Selling the bonds now would take advantage of historically low interest rates, which Gutwein does not expect to last. They could save Wishard hundreds of millions of dollars, Gutwein estimates.
Wishard’s bond sales would qualify for even lower interest rates under President Obama’s Build America stimulus program. Gutwein estimates that will save $120 million.
Also, the hospital corporation has saved $150 million to apply toward the project. It is also conducting a philanthropic campaign to raise another $50 million.
“I know of no other public project in the history of our state where a public entity has been able to save $150 million as a down payment of a project,” Gutwein said.
Wishard estimates its annual debt payments for the new hospital will be at least $38 million a year for 30 years. That’s 10 times higher than it currently spend on debt payments. But Gutwein noted that the higher payments still amount to only 4.25 percent of the hospital corporation’s budget.
One key source of revenue Wishard has comes from nursing homes it owns throughout the state. Much attention has focused on these homes, which receive higher payments for Medicaid patients—the lion’s share of all nursing home residents—than those received by a typical nursing home.
The Indiana Medicaid program, using a combination of state and federal funds, pays $130 a day for its patients to stay in nursing homes. But the hospital corporation pays the state $20 extra in taxes per day in order to receive the maximum federal reimbursement of $205.
So on average, the hospital corporation’s nursing homes receive an extra $55 a day, a bonus 42 percent higher than typical nursing homes.
Congress and the Government Accountability Office spent most of this decade investigating the rules, called Upper Payment Limits, which allow the hospital corporation to do garner these higher payments. They made no changes but the scrutiny has caused some to question the prudence of relying on the rules to remain the same for the 30 years it will take Wishard to pay off its bonds.
That includes Sen. Schneider and state Rep. Phil Hinkle, as well as Secretary of Commerce Mitch Roob, who held Gutwein’s job in the 1990s. It also includes Carl Moldthan, a retired firefighter and founder of the Indianapolis Taxpayers Association.
“There’s going to be cuts in Medicare and Medicaid, you know that,” Moldthan said, who will vote no in the Wishard referendum. Moldthan is sure that at some point, local taxpayers will be asked to help pay off Wishard’s bonds.
“When is this going to stop? Somebody is going to have to learn how to say no,” said Moldthan, who has opposed various public projects since 1981.
Another key issue for Wishard will be voter turnout. Special elections have notoriously low participation.
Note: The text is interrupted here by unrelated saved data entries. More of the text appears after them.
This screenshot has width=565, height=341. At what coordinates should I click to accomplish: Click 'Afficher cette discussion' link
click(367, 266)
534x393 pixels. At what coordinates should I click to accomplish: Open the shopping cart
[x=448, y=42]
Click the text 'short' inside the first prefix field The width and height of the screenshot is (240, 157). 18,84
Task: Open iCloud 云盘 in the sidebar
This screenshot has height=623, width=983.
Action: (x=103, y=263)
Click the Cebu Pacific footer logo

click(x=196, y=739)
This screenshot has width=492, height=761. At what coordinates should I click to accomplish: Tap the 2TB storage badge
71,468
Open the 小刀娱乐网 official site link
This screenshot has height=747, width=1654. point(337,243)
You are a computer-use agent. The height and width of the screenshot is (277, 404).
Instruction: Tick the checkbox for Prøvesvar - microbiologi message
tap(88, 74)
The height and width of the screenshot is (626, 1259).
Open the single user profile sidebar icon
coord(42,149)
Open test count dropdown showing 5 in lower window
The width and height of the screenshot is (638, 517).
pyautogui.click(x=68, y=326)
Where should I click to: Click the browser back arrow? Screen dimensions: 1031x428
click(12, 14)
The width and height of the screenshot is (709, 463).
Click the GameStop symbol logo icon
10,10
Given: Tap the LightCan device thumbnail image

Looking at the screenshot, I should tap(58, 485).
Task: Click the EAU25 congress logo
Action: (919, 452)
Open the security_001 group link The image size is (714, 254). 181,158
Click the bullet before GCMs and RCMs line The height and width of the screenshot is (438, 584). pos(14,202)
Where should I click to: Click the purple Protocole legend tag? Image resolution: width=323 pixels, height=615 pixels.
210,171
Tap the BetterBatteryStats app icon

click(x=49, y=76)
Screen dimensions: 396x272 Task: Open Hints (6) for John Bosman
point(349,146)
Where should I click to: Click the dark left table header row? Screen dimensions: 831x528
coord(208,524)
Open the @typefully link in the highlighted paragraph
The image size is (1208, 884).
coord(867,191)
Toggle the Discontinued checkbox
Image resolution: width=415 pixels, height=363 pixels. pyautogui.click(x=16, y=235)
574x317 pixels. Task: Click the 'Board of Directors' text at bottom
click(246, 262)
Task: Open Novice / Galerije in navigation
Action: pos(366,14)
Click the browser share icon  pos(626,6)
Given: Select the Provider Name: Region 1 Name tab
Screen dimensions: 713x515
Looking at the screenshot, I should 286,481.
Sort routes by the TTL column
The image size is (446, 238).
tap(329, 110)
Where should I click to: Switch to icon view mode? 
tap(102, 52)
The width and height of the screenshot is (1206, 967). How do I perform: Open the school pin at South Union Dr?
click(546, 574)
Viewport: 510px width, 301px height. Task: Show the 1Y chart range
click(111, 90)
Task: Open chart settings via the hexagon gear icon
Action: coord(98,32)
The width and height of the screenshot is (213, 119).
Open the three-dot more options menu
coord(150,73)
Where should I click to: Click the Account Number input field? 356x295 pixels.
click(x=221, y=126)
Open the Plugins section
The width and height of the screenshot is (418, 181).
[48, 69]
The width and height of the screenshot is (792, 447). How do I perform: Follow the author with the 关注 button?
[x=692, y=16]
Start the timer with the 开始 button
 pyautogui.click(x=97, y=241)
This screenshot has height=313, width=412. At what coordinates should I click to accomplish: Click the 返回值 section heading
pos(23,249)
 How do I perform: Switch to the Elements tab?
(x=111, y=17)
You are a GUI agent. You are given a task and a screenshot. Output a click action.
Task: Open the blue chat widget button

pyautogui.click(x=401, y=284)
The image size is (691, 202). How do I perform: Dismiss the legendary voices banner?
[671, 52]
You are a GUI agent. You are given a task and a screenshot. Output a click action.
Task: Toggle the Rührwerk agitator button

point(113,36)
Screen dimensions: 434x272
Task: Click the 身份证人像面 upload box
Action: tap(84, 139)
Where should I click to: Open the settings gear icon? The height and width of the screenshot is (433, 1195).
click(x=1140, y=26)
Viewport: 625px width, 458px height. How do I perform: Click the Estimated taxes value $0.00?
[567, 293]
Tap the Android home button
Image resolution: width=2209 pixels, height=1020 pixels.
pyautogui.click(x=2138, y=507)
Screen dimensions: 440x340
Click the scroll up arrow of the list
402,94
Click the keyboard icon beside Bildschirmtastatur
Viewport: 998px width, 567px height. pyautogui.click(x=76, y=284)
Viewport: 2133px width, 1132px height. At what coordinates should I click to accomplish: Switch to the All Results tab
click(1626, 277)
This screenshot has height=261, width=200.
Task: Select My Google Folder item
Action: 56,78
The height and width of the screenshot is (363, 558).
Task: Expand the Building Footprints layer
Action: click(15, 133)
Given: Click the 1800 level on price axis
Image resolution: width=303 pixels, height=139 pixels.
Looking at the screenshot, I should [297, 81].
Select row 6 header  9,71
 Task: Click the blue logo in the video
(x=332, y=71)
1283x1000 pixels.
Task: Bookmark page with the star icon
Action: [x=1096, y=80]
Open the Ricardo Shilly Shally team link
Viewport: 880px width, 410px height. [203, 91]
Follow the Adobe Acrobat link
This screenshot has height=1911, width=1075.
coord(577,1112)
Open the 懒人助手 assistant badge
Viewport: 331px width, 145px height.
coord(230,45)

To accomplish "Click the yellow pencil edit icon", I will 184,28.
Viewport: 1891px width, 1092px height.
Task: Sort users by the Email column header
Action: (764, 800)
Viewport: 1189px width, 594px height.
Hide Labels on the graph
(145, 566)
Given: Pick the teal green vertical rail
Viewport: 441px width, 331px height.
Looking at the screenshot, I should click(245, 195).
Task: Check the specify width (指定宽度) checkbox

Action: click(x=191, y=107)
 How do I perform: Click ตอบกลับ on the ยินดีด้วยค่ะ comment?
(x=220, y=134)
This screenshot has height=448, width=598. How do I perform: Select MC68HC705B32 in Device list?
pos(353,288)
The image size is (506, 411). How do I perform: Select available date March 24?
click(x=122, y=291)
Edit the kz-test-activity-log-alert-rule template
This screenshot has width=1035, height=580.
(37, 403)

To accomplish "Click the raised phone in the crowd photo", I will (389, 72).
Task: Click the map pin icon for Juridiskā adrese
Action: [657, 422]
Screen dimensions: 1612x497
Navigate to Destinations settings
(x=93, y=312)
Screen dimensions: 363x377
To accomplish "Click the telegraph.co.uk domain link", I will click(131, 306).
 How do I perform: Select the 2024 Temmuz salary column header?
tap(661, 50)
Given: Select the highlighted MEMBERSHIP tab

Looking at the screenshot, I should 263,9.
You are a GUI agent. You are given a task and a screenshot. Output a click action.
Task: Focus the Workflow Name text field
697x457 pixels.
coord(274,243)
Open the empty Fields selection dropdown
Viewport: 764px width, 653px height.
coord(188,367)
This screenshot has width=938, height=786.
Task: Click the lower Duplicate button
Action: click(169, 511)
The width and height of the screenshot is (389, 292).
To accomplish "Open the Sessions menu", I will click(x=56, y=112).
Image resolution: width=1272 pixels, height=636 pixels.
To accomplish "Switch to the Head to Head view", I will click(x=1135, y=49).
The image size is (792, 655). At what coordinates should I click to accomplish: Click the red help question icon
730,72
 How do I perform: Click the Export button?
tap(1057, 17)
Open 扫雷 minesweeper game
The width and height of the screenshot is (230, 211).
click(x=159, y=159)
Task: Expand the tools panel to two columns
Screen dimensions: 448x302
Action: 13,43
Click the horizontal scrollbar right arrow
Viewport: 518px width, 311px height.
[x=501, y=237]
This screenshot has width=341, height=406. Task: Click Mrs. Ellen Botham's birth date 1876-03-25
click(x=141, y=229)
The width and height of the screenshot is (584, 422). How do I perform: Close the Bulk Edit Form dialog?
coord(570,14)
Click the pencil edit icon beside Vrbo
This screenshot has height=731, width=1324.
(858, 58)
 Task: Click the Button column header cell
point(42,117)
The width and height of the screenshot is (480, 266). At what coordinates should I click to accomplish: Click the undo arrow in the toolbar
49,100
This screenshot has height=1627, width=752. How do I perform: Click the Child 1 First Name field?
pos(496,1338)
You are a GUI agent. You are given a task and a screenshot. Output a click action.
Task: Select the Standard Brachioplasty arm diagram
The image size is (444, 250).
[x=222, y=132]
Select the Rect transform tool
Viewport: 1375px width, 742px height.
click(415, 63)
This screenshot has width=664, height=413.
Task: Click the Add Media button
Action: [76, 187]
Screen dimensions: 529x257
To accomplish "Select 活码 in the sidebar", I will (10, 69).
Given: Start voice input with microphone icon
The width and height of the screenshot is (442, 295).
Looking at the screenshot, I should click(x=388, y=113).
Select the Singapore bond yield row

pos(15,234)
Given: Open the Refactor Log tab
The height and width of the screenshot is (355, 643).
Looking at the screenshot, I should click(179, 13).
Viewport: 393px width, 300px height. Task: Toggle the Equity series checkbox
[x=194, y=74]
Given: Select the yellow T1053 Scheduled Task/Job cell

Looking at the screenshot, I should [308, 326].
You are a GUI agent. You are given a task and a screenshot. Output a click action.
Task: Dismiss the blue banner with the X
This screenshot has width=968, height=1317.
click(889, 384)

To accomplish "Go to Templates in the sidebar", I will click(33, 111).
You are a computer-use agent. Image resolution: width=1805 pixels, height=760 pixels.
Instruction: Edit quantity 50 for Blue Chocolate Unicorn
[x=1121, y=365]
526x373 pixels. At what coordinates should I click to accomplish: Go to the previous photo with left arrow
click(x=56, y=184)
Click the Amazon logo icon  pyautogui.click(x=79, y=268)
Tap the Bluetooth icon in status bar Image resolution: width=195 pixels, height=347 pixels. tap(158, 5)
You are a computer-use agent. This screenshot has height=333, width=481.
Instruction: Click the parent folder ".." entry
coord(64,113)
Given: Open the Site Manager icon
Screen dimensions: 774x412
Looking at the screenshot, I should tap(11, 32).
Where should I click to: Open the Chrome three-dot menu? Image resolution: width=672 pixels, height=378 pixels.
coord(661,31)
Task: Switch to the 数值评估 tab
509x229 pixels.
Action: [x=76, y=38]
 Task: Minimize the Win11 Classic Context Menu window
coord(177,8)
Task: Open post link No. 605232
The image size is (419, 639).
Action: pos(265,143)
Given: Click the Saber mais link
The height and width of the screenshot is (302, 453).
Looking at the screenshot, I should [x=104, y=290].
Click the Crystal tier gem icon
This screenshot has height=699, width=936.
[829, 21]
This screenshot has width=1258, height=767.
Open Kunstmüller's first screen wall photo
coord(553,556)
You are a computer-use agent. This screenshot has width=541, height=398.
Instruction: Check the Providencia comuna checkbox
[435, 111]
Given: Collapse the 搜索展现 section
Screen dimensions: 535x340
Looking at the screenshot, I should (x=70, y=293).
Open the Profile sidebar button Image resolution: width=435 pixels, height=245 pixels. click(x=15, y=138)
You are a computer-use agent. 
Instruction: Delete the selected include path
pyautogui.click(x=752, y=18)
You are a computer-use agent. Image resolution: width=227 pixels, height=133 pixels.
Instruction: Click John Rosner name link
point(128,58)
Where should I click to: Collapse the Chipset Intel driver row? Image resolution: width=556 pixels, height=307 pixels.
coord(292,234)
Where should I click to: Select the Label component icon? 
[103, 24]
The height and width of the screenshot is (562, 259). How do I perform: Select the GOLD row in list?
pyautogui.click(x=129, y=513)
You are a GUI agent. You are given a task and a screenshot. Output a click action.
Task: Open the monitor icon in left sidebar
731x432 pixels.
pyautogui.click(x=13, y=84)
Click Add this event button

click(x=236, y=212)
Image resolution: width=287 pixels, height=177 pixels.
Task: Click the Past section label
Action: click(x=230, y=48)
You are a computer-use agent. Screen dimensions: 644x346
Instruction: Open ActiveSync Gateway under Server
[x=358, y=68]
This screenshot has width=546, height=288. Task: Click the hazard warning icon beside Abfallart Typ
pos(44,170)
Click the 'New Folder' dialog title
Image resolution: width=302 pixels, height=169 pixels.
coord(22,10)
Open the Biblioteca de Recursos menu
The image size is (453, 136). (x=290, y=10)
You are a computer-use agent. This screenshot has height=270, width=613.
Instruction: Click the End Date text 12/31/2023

In a March 2008 special election to replace the late Rep. Julia Carson’s seat in Congress, just 13 percent of Marion County voters showed up.
If the Wishard project wins, Gutwein said his staff is ready to move immediately to launch the bond sale and start construction work on the new hospital site, which will rest between the Veteran’s Affairs hospital and the IUPUI campus, roughly on the site of the former Larue-Carter mental hospital.
If the referendum fails, Gutwein said, “the most probable outcome would be that we would be required eventually to close Wishard.”